*Your instructions*: After finding the line that contains "Where should I", give again that line and each one following it, exactly, until the records end.
──────── Data extract ────────
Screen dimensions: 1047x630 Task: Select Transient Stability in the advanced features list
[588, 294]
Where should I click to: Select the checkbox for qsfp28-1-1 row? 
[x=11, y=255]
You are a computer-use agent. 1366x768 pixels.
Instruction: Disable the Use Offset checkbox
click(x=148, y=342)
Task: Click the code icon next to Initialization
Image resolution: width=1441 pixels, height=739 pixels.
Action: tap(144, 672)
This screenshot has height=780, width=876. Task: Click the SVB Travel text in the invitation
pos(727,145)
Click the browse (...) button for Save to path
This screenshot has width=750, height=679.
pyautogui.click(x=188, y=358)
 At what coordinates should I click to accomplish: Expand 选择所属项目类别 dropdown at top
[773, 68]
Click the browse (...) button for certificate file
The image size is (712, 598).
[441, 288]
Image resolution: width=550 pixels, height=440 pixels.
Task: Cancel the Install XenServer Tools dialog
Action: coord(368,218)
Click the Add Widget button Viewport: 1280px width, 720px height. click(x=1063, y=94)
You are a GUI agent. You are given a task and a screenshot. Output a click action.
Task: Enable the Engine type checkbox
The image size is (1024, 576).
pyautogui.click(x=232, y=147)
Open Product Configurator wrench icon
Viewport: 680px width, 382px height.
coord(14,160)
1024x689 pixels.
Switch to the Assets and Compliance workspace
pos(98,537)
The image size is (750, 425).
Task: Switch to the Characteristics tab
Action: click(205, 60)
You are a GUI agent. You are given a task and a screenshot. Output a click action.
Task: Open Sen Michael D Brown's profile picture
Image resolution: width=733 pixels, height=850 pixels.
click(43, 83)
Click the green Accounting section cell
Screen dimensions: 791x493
────────
*Output for this task*:
Where should I click to: Select the checkbox for qsfp28-1-1 row? 
[x=11, y=255]
You are a computer-use agent. 1366x768 pixels.
Instruction: Disable the Use Offset checkbox
click(x=148, y=342)
Task: Click the code icon next to Initialization
Image resolution: width=1441 pixels, height=739 pixels.
Action: tap(144, 672)
This screenshot has height=780, width=876. Task: Click the SVB Travel text in the invitation
pos(727,145)
Click the browse (...) button for Save to path
This screenshot has width=750, height=679.
pyautogui.click(x=188, y=358)
 At what coordinates should I click to accomplish: Expand 选择所属项目类别 dropdown at top
[773, 68]
Click the browse (...) button for certificate file
The image size is (712, 598).
[441, 288]
Image resolution: width=550 pixels, height=440 pixels.
Task: Cancel the Install XenServer Tools dialog
Action: coord(368,218)
Click the Add Widget button Viewport: 1280px width, 720px height. click(x=1063, y=94)
You are a GUI agent. You are given a task and a screenshot. Output a click action.
Task: Enable the Engine type checkbox
The image size is (1024, 576).
pyautogui.click(x=232, y=147)
Open Product Configurator wrench icon
Viewport: 680px width, 382px height.
coord(14,160)
1024x689 pixels.
Switch to the Assets and Compliance workspace
pos(98,537)
The image size is (750, 425).
Task: Switch to the Characteristics tab
Action: click(205, 60)
You are a GUI agent. You are given a task and a screenshot. Output a click action.
Task: Open Sen Michael D Brown's profile picture
Image resolution: width=733 pixels, height=850 pixels.
click(43, 83)
Click the green Accounting section cell
Screen dimensions: 791x493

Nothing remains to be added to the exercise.